Task to carry out: Using the line that contains "This screenshot has height=603, width=1104." as the first line and the last line of the data as the final one, give every line in that range again exactly.

Data entries
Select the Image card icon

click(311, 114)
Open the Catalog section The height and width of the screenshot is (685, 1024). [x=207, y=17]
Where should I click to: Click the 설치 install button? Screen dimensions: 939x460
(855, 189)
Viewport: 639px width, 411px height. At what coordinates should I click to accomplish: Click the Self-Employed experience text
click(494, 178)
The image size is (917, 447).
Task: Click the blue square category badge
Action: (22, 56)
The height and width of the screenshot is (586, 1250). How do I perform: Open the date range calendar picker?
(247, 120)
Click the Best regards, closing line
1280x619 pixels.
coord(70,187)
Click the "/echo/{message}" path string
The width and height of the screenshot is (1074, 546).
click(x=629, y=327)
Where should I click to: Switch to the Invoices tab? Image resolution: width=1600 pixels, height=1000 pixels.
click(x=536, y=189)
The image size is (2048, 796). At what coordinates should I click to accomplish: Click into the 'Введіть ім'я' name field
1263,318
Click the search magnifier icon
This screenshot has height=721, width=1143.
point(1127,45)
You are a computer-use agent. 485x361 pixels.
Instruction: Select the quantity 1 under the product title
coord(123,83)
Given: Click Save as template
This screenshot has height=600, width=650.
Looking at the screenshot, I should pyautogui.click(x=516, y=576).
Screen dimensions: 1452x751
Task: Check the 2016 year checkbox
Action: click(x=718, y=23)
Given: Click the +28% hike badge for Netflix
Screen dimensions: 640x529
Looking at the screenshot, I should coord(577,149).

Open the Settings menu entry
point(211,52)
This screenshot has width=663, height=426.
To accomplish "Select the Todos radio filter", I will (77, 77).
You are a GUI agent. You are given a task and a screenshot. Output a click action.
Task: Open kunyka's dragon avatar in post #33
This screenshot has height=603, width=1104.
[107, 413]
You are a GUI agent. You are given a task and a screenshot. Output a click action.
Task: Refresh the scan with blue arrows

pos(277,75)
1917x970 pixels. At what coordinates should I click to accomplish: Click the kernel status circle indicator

Answer to this problem:
This screenshot has height=603, width=1104.
[107, 413]
You are a GUI agent. You are given a task and a screenshot. Output a click action.
Task: Refresh the scan with blue arrows

pos(277,75)
1917x970 pixels. At what coordinates should I click to accomplish: Click the kernel status circle indicator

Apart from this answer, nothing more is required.